Habría que incluir a El Chapulín Colorado y a El Chavo, por no hablar del programa televisivo la Rosa de Guadalupe, la música de banda, el pulque, el mezcal y el sin igual tequila; el mariachi, cimera variación de la música de cámara vertida en la calle con olor a noche; Javier Camarena y José José; el Tecnológico de Monterrey, la Universidad Iberoamericana, el Instituto Mora; revolución, involución; Monsiváis y Margo Glantz; Lucha Villa y Alejandro Fernández; Elba Ester Gordillo y su marido cuarenta años menor; Marta Lamas y Marcela Lagarde; la capilla del Rosario; Palenque; Arcelia Ramírez e Ignacio López Tarso; Carlos Miguel Prieto y el jovencísimo pianista Sergio Vargas; Frida y la Doña; la televisión a color y la píldora anticonceptiva; Premio Nobel. Por supuesto, el variopinto e inabarcable mundo de las comunidades indígenas, por no hablar de una curiosa pareja de emperadores de otras latitudes y extraño recuerdo. México siempre es una noticia del imperio, en muchos sentidos y con múltiples resonancias.

Imposible no amar un mundo que me resulta tan cercano, aunque, sin duda, es el amor de una extranjera.

¿Evito hacer juicios sobre el presente de mi país de acogida al comenzar el artículo con un recuento? Lo cortés no quita lo valiente, si bien en mi caso de caraqueña achilangada he cultivado una calculada indiferencia hacia la política local por la sencilla razón de que con la venezolana basta y sobra para una vida; además, la intromisión en política no es una buena carta de presentación para una inmigrante. Desde luego, me interesa que el destino colectivo de México sea el más propicio, aunque entre las personas conocidas y las amistades encontradas aquí no abunda el optimismo. México exhibe el peso del crimen organizado y el drama de la violencia estructural, la desigualdad y la pobreza.

Datos proporcionados

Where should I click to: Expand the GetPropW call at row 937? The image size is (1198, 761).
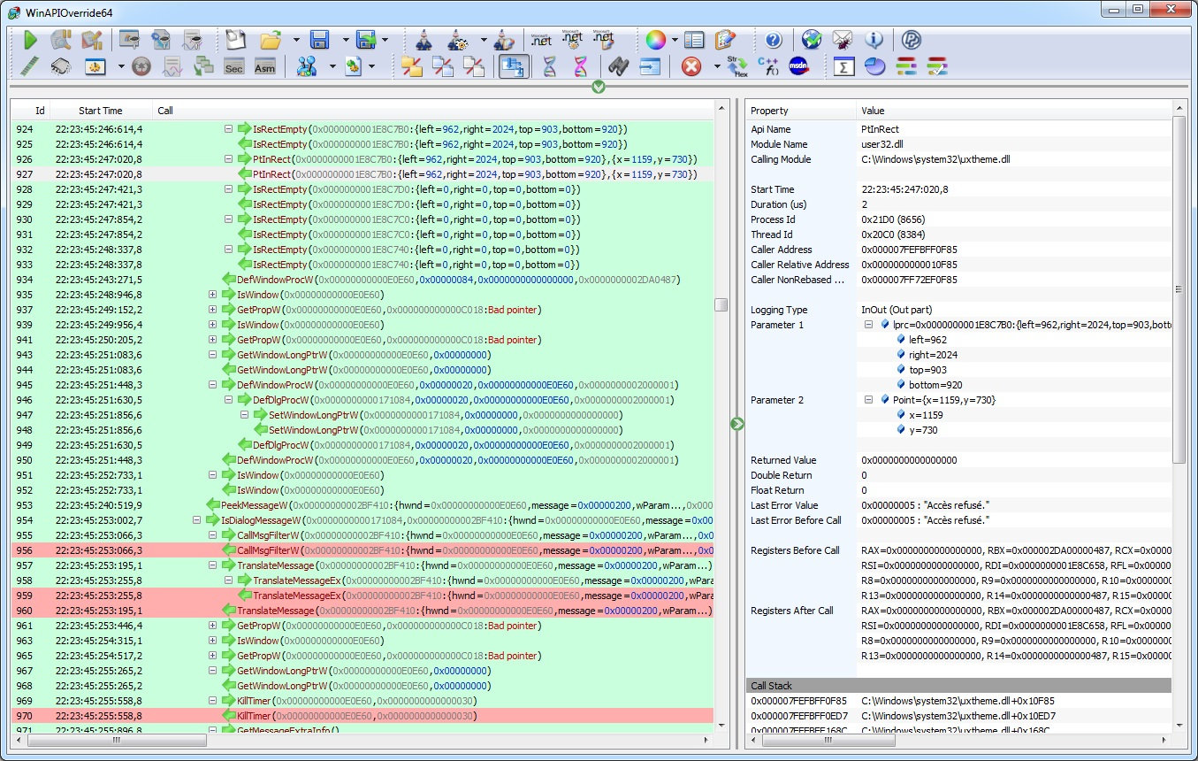[212, 310]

En qué consiste
Prosigue el texto sobre México a partir de su última oración. Las líneas son un material independiente del texto sobre México.

La respuesta
Las democracias viven de insatisfacción, a diferencia del autoritarismo alimentado de certezas. Entiendo los temores y reticencias de una ciudadanía insegura de sus logros; lo entiendo porque soy latinoamericana. No obstante, rehúyo la tentación de simplificar las diferencias nacionales. México forma parte del grupo de las veinte economías más grandes del mundo, cuenta con una formidable vida cultural para todos los gustos y bolsillos, una ganada fama como destino turístico y posee una sólida influencia sobre otros países, especialmente en los terrenos académicos, literarios y de la cultura popular. El feminismo venezolano ni por asomo puede compararse con el mexicano en influencia en la agenda pública, no ha alcanzado sus logros ni cuenta con su producción intelectual y su activismo. Vivo en un país machista con conciencia del problema, una diferencia sustantiva con mi patria. Algo semejante puede decirse del movimiento LGBTIQ: más allá de la capital, su presencia se nota en muy diversas áreas de la vida, no solamente en el mundo académico sino también en el empresarial, el activismo de base y los medios de comunicación.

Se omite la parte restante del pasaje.